The Regulation on Data Controller Registry (“Regulation”) was published in the Official Gazette on 30 December 2017 and entered into force on 1 January 2018, pursuant to Article 19. Please click here to access the full version of the Regulation.
The Regulation is only available in Turkish.
The purpose of the Regulation is to carry out the intent given in Article 16 of the Law on Data Protection No. 6698 (“Data Protection Law”). According to the referenced article of the Dara Protection Law real persons or legal entities processing personal data shall be obliged to enroll to the Data Controllers’ Registry before they start processing data. The Regulation was prepared based on a draft regulation (“Draft”). Please click here to access our review on the Draft.
Deviations from the Draft
The Status of Public Authorities:
In comparison to the Draft, the rules of conduct for public authorities have been stipulated in detail within the Regulation.
The public body which has been authorized to establish and manage the registry is the Directorate of Data Management Department (Veri Yönetimi Dairesi Başkanlığı).
Access to Registry:
The scope of the registered information which will be publicly available has also been amended. According to the amendment, the contact person’s name, address and registered e-mail address will also be published, along with the name and address of the data controller and its representative.
Moreover, the measures which shall be taken for the protection of personal data and the maximum time necessary for the processing purpose will also be publicly available, quelling concerns on transparency and clarity.
The Regulatory Powers of the Personal Data Protection Board (“The Board”):
The Board has discretionary power on the determination of “publicity” and its exemptions, however, how such discretion is practiced shall be in line with the general principle on “publicity of registries“.
The General Principle on Legal Entities:
According to Article 11 of the Regulation, the data controller can be a legal entity as well. If this is the case, the legal entity may not avoid its liability by assigning natural persons to fulfil its legal obligations under these laws and regulations.

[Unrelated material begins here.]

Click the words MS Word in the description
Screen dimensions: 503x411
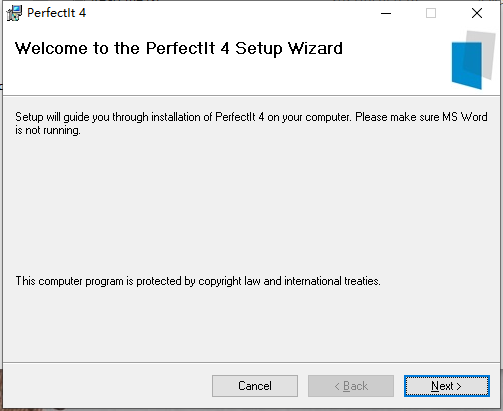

The Status of the Representative of Data Controller:
The Draft enabled the data controller’s representative to act as a proxy of the data controller (which shall mean the real person or legal entity which sets the objectives and means of processing personal data and who is in charge of establishment and management of data filing system) by allowing it to answer any communications from the Authority. However, the
Regulation has abolished such powers of the Representative.
According to the Regulation, the Representative will now act as a mere medium between the Authority and the Data Controller, and is only responsible for the transmission communications.
By putting this regulation into force, the Turkish Personal Data Protection Authority intends to establish a transparent and accessible data control mechanism. However, as the data protection practice is not fully established, further detailed regulatory action is considered to be necessary.
Moreover, the date for the launch of Data Controllers Registry Information System (VERBIS) (link) and the beginning of the registration procedures will be announced soon by the Authority.